Fig. 6: Phasor FLIM-FRET measurements of hHCN2 channel localization and voltage sensor rearrangements.

a, b Representative phasor plots showing FRET between L10-CFP and hHCN2-YFP expressed in small DRG neurons before and after 10 nM paclitaxel treatment. c Summary data of the effects of the β-CD and paclitaxel on the FRET between L10-CFP and hHCN2-YFP. Data shown are mean ± s.e.m., n = 7 for control and β-CD conditions, n = 8 for paclitaxel conditions, **p = 1e-6 for β-CD and **p = 4e-6 for paclitaxel compared with the control.
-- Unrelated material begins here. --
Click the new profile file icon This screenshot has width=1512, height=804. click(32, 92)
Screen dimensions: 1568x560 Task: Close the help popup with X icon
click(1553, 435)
One-way ANOVA (no adjustment) was used. d Cartoon showing the design of the FRET sites in the VSD of human HCN2 channels and the representative phasor plot showing FRET between donor AF-488 labeled to the HCN2-L323TAG site and the FRET acceptor AF-555 labeled to the HCN2-T240TAA site. e Representative phasor plot of the same FRET pair as in panel (d) following acute 5 mM β-cyclodextrin treatment. f Summary data of the effect of the β-CD on the FRET efficiency of hHCN2-L323TAG/T240TAA channels. Data shown are mean ± s.e.m., n = 5 cells for the control and n = 4 cells after β-CD, **p = 0.002 using two-sided student’s t-test. g Representative phasor plot of the same FRET pair as in panels (d) and (e), following acute 5 mM β-cyclodextrin treatment with 120 mM KCl in the bath. h Summary data of the effect of the β-CD on the FRET efficiency as shown in panel (g). Data shown are mean ± s.e.m., n = 7 cells for the control and n = 6 cells with β-CD, p = 0.054 using two-sided student’s t-test.